Arna berjalan menaiki anak tangga menuju kamar cucunya. Saat pintu terbuka menampilkan sosok gadis dengan balutan sweeter lengkap dengan wajahnya yang tak lagi pucat seperti hari-hari lalu.

“Ada bundamu di bawah,” kata Arna.

“Beneran Oma? Aleta udah cantik belum?” tanya Aleta sambil memutar-mutar badan dan merapikan rambutnya.

“Cucu Oma selalu cantik,” balas Arna.

“Aleta enggak kelihatan sakit, kan?” tanya Aleta lagi.

Arna menggeleng seraya matanya mulai memanas.

Aleta tersenyum lalu turun ke bawah menemui bunda yang sudah lama terpisah darinya.

“Bunda,” panggil Aleta lalu Tiyas menghampiri dan langsung memeluk putrinya.

Dielusnya rambut milik putrinya itu. “Bunda kangen, Nak.”

Aleta melepaskan pelukan sambil tersenyum.
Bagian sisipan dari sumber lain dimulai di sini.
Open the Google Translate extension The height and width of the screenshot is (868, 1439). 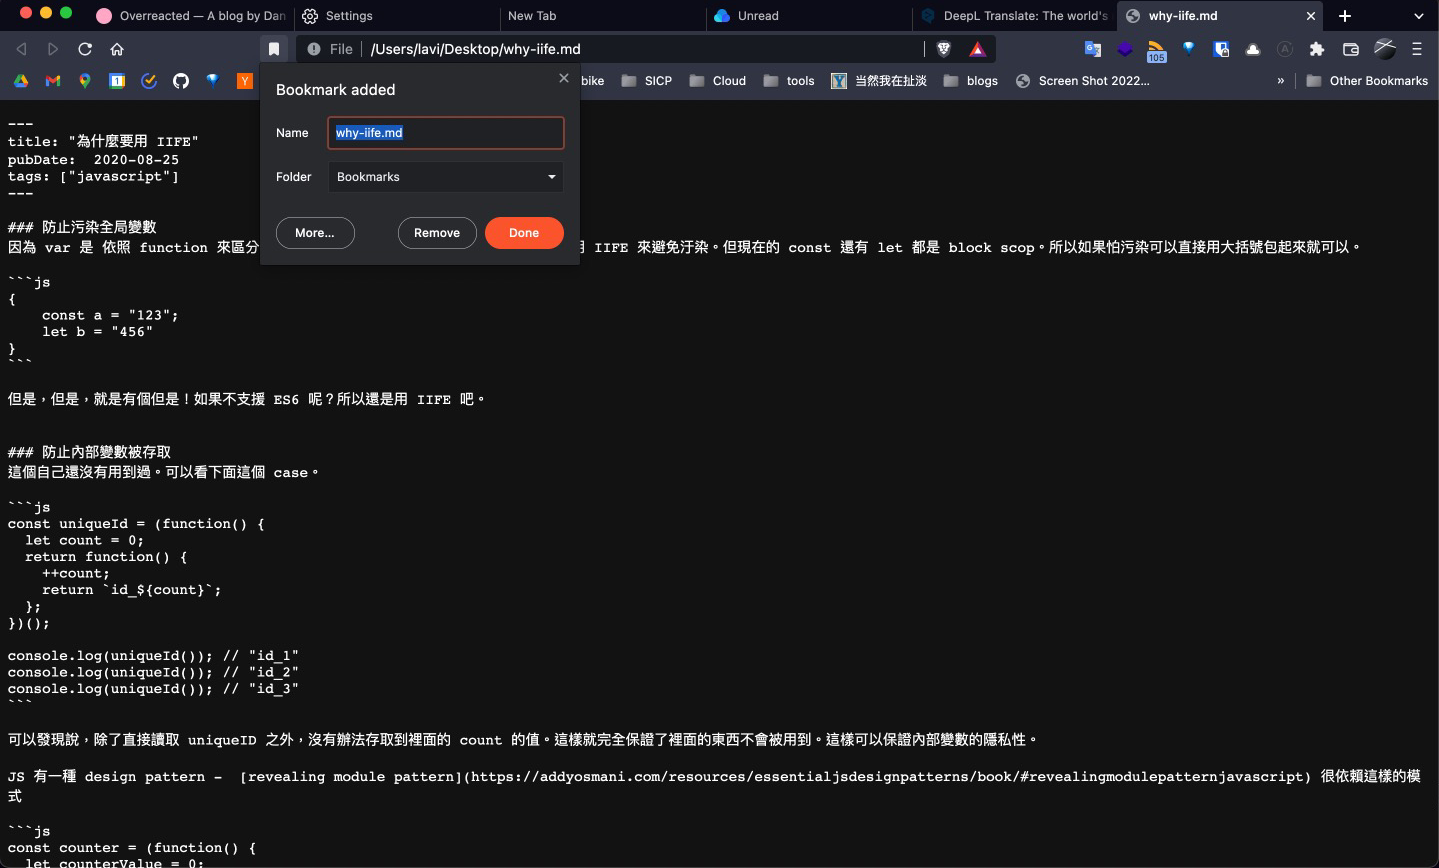click(x=1092, y=48)
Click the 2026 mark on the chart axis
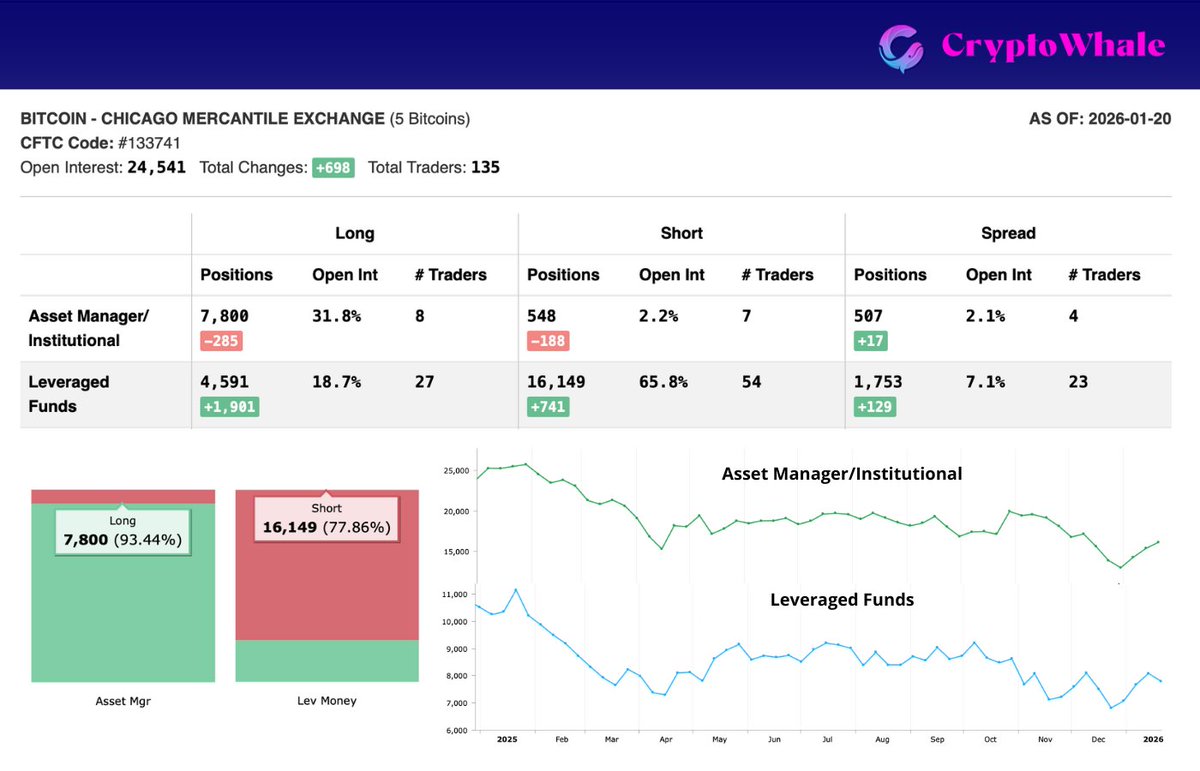The image size is (1200, 771). click(1151, 738)
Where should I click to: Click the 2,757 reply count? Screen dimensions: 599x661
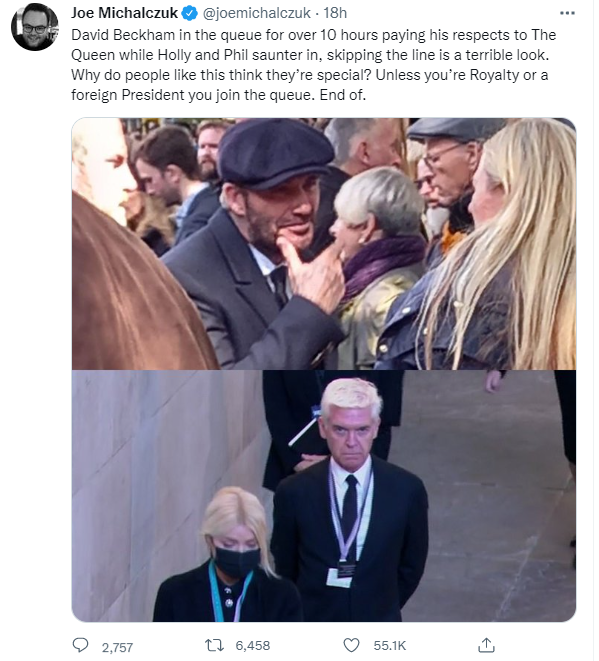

Dilihatnya kondisi bunda sudah jauh lebih baik dari sebelumnya. Bunda terlihat lebih segar. “Aleta juga. Aleta senang lihat kondisi Bunda membaik. Maaf, ya, Aleta belum sempat jenguk Bunda.”

“Bunda membaik karena kamu, Sayang.” Lagi-lagi Tiyas mengelus rambut Aleta.

“Eh, Riki enggak sekolah?” tanya Aleta.

“Udah pulang kali.” Riki merespons.

“Lho, memangnya Aleta enggak sekolah?” tanya Tiyas sambil duduk di sofa.

Aleta terdiam menyadari apa yang barusan ia katakan akan banyak menimbulkan pertanyaan dibenak bundanya.

“Iya, tadi Aleta izin karena Ibu minta tolong urus butik. Maklum Ibu udah tua sering sakit-sakitan.” Arna menimpali membuat Aleta bernapas lega.

Dia tersenyum singkat dengan sang Oma karena sudah menyelamatkannya. Sementara Tiyas hanya mengangguk mempercayai perkataan Arna.

“Bunda mau ke rumah sakit jenguk Alrifta, kamu mau ikut?” tanya Tiyas.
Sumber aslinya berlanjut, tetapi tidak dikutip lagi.